Task requirements: From the line that holds "The height and width of the screenshot is (484, 807)." to the end of the records, reproduce every line exactly. No pictures.

===== Input for this task =====

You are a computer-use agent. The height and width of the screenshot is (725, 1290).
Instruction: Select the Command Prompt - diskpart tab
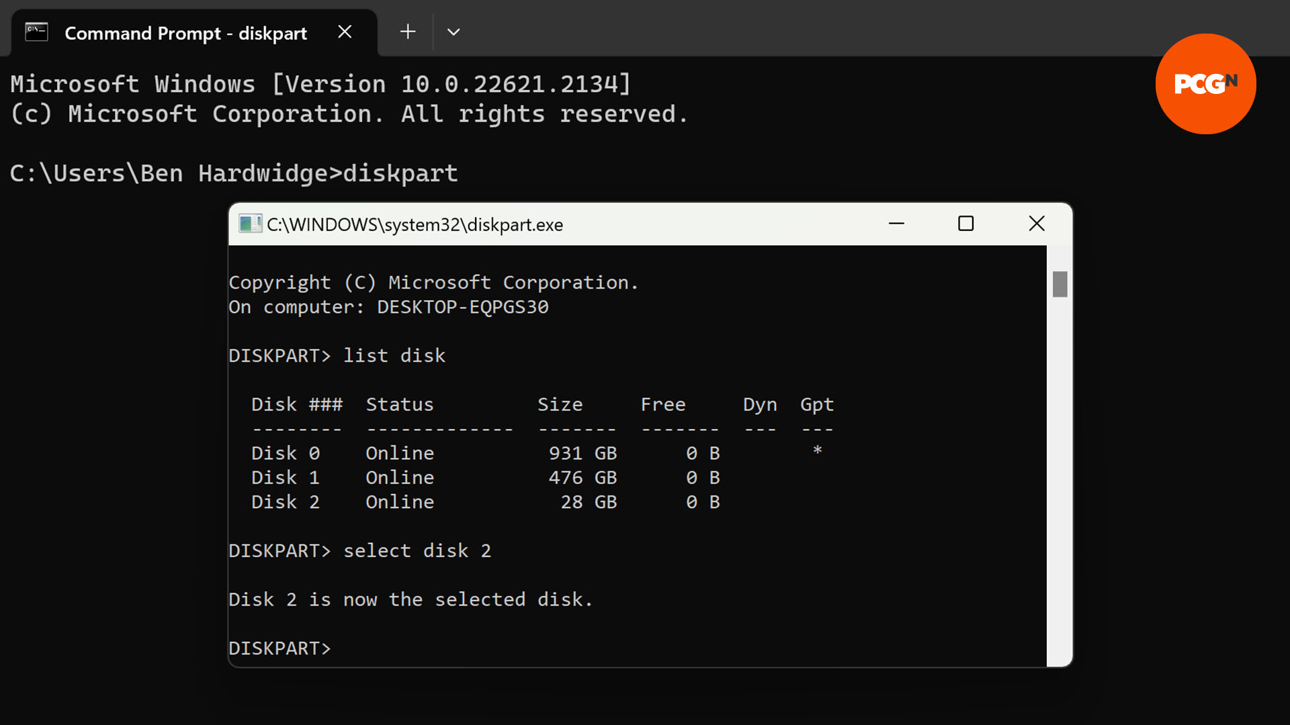click(185, 33)

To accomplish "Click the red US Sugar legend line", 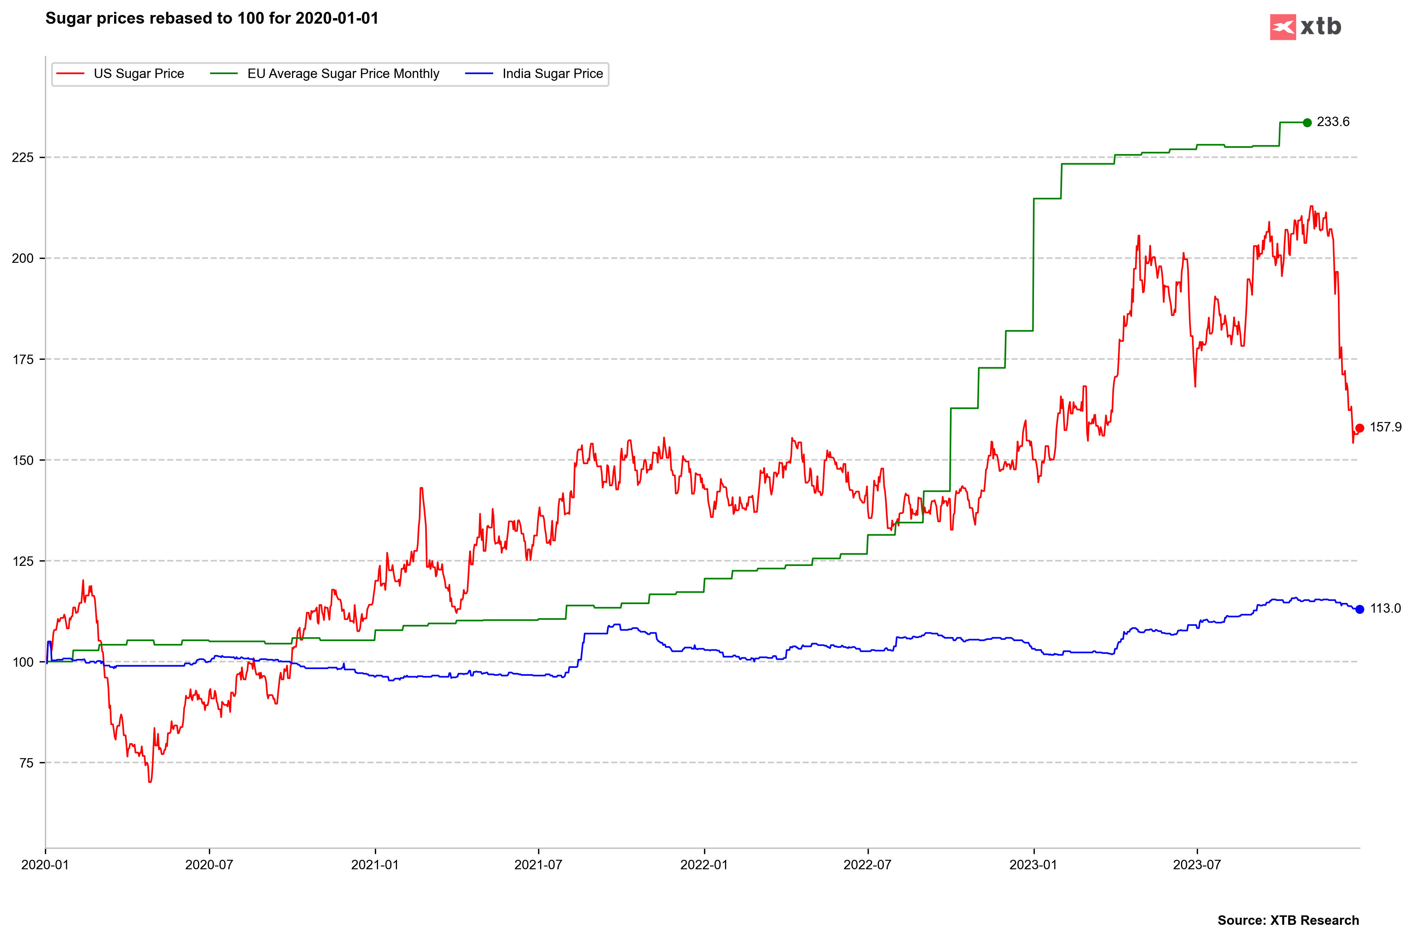I will [70, 74].
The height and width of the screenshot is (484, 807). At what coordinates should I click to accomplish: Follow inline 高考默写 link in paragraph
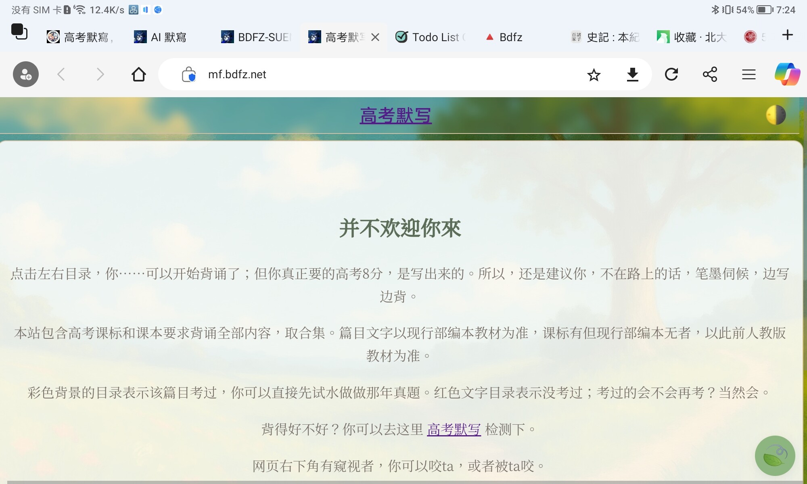point(454,429)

=====

Response to the exercise:
The height and width of the screenshot is (484, 807). At what coordinates should I click to accomplish: Follow inline 高考默写 link in paragraph
point(454,429)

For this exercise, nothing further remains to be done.